I received a question from a church about how to proceed when a Head to the Heart (H2H) small group Guide was not doing well with his or her group.
This is an extremely delicate question, because every church, church staff, small group and Guide are different, but it is a practical concern that all H2H churches may face. As a program leader, it can be difficult recruiting and nurturing a group of Guides. Sometimes, despite training and prayer, one just doesn’t work out. The easiest thing to do would be to try to ignore the problem and hope it will go away. Ultimately, finding a balance between care for this adult and care for this adult’s small group of kids should be the goal.
Let me state that being a Guide can be tough. I’ve been one myself so I know that this is true. To be clear, let’s define a working definition for a “sub-par” Guide not as someone with a group of crazy kids (this can happen to anyone) but as someone who may not be putting forth a maximum effort to bond with the kids, someone who may be “teaching” in a way that is off-message from the pastoral staff, or someone who just doesn’t get that an H2H Guide is not a drill sergeant or task master, but a facilitator and mentor.
In my experience, I’ve found the best thing to do is to make a lateral move with the Guide in question. Find a new position in the program where the gifts of this person can be more effectively used. Perhaps this Guide would work better as a one-on-one mentor with a kid who might need such help. Maybe this person is more suited in helping with organization and upkeep of your program in stead of on the front lines with kids. It may also be that a team approach might improve the situation, and finding a partner for this Guide would improve things.
Let’s say the worst happens. The Guide just isn’t working out. A mistake was made in recruiting or you received some bad information about this individual, and you need to let him/her go. Pray hard about it.
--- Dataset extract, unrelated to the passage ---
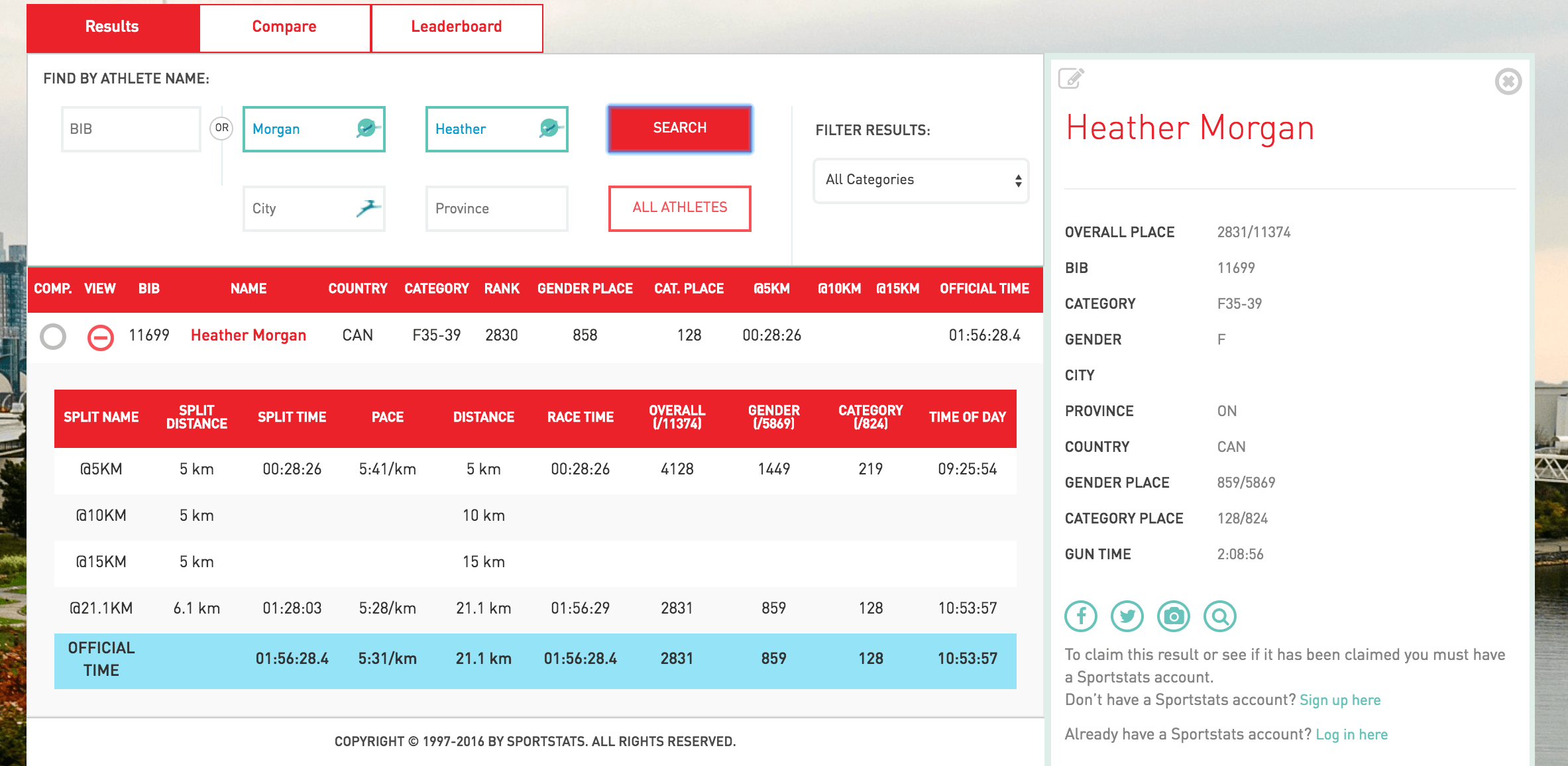Click the Twitter share icon
The image size is (1568, 766).
pyautogui.click(x=1127, y=616)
Every situation is different, but ask yourself if you’re willing to be the “bad guy” for the sake of the kids. If you’re not, or the situation could become a bit dicey, surround yourself with teammates who can help buffer any fallout. In fact, a team approach to this type of thing is always safest. You are much more likely to face repercussions alone than as part of a team. The bottom line is this: Pruning is sometimes necessary. It may not be fun, but it may be necessary. Do what you know is best for the kids in your program.